A sensitivity analysis of stochastic programming for reverse logistic of herbs agro-industry: a case study of herbs logistic in Indonesia
Author(s) -
A. A. Rakhmasari,
Taufik Djatna,
Ono Suparno,
Meika Syahbana Rusli
Publication year - 2020
Publication title -
iop conference series. earth and environmental science
Language(s) - English
Resource type - Journals
SCImago Journal Rank - 0.179
H-Index - 26
eISSN - 1755-1307
pISSN - 1755-1315
DOI - 10.1088/1755-1315/472/1/012055
Subject(s) - solver , logistic regression , fuzzy logic , computer science , sensitivity (control systems) , reverse logistics , data mining , operations research , mathematical optimization , statistics , mathematics , machine learning , artificial intelligence , engineering , marketing , business , electronic engineering , supply chain
This paper analyses the sensitivity of reverse logistic formulation of herbs agro- industry based on fuzzy stochastic mixed integer linear programming. A case study from real world problem of herbs logistic in Indonesia is provided in order to respond stochastic challenges in the reverse logistic system. For implementation purpose of this current progress, some related historical and hypothetical data were deployed.
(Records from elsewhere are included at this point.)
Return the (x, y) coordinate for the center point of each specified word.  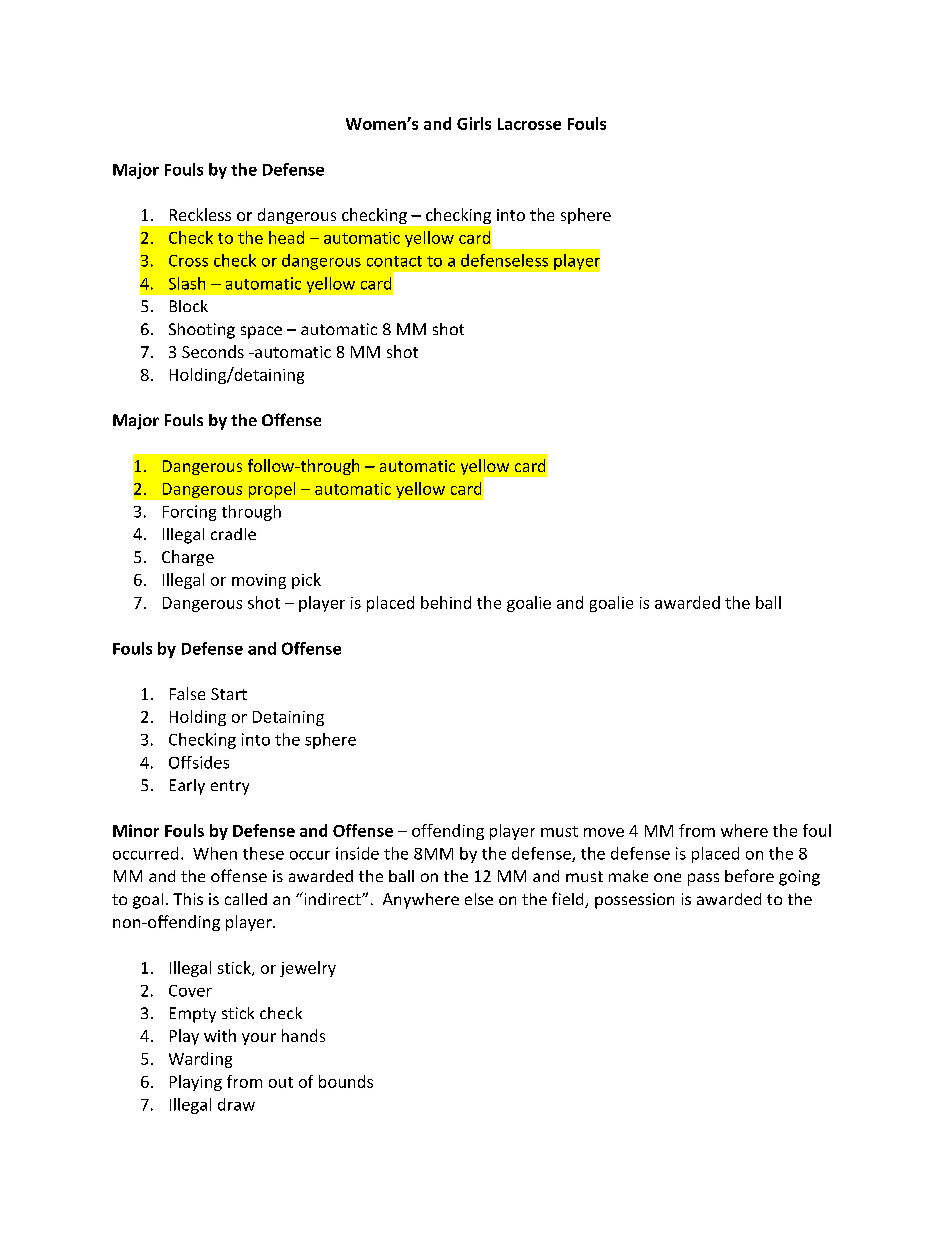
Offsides (199, 762)
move (604, 832)
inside (357, 853)
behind (446, 602)
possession (634, 901)
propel (272, 490)
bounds (346, 1081)
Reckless (200, 214)
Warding (200, 1060)
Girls (474, 123)
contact (394, 261)
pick (306, 581)
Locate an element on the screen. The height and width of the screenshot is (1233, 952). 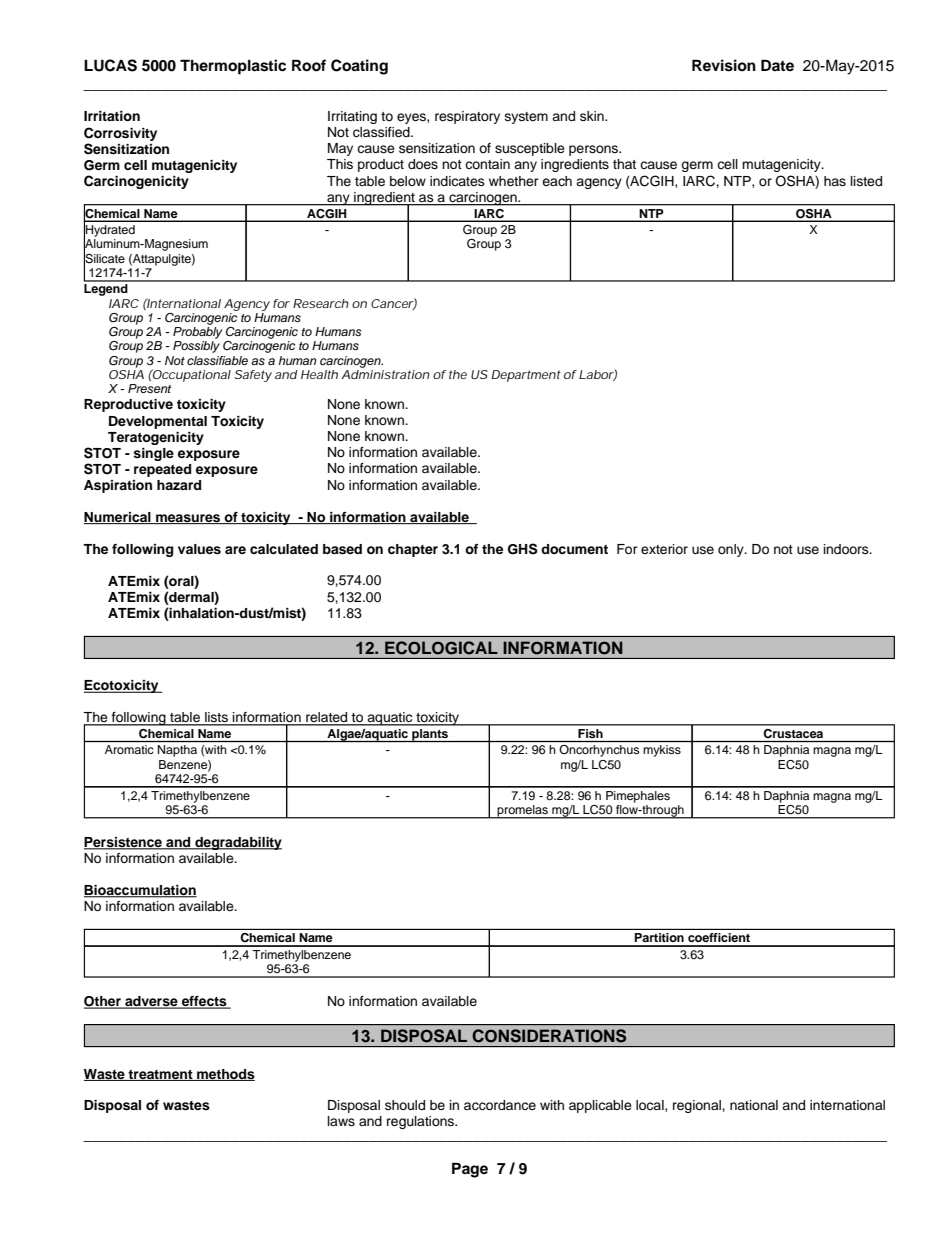
respiratory is located at coordinates (467, 117).
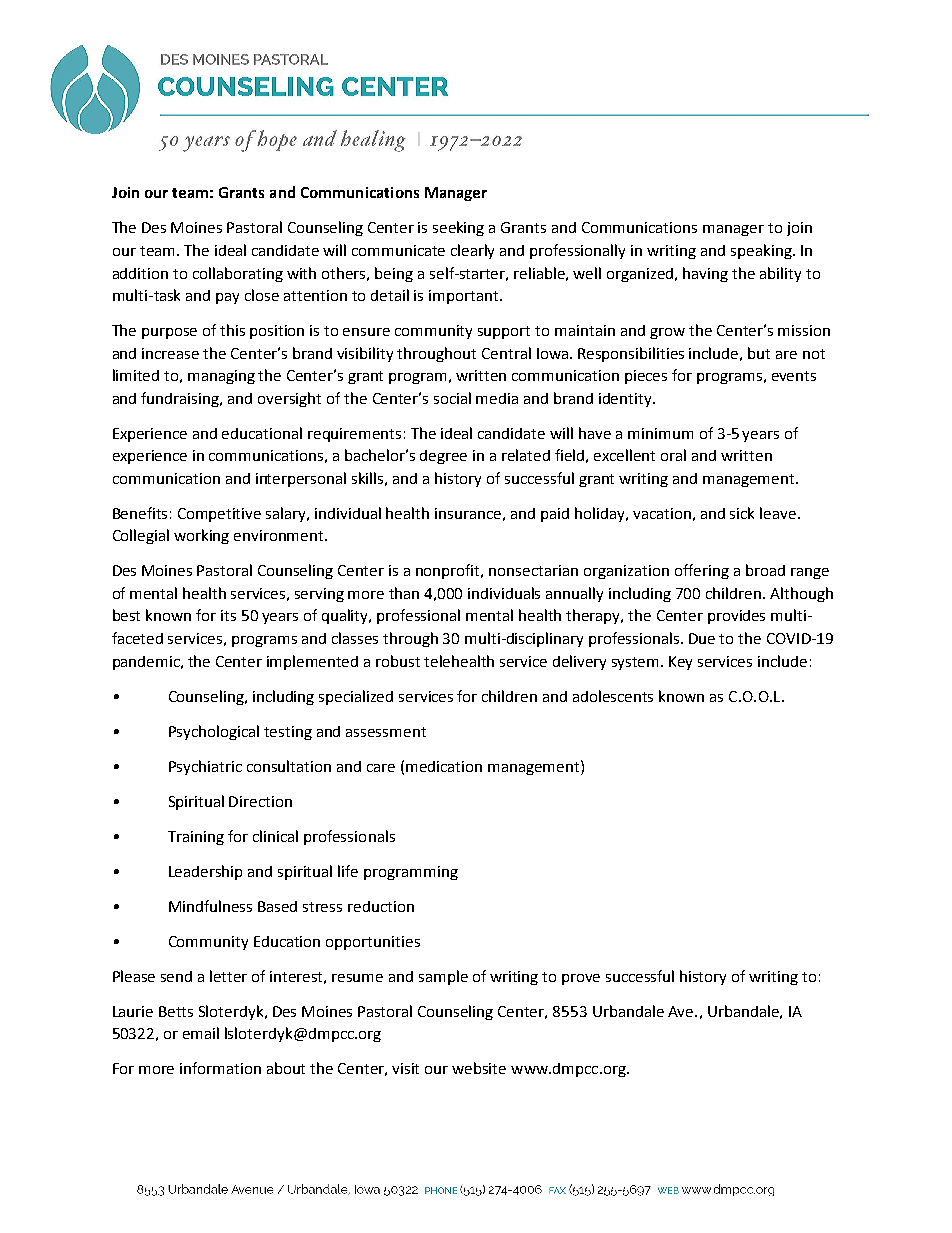 The image size is (952, 1233). Describe the element at coordinates (479, 1068) in the page. I see `website` at that location.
The model was then used to test how far this fuzzy quantitative modelling is capable to solve the problem within available data ranges with consideration on possibility in each data occurrence. A GRG non-linear was used as model solution to solve the fuzzy stochastic modelling with implementation using Excel solver. The fuzzy quantitative modelling result with a case study in herbs logistic in Indonesia is concluded with verification and validation on current model formulation for decision making purposes in herbs reverse logistic.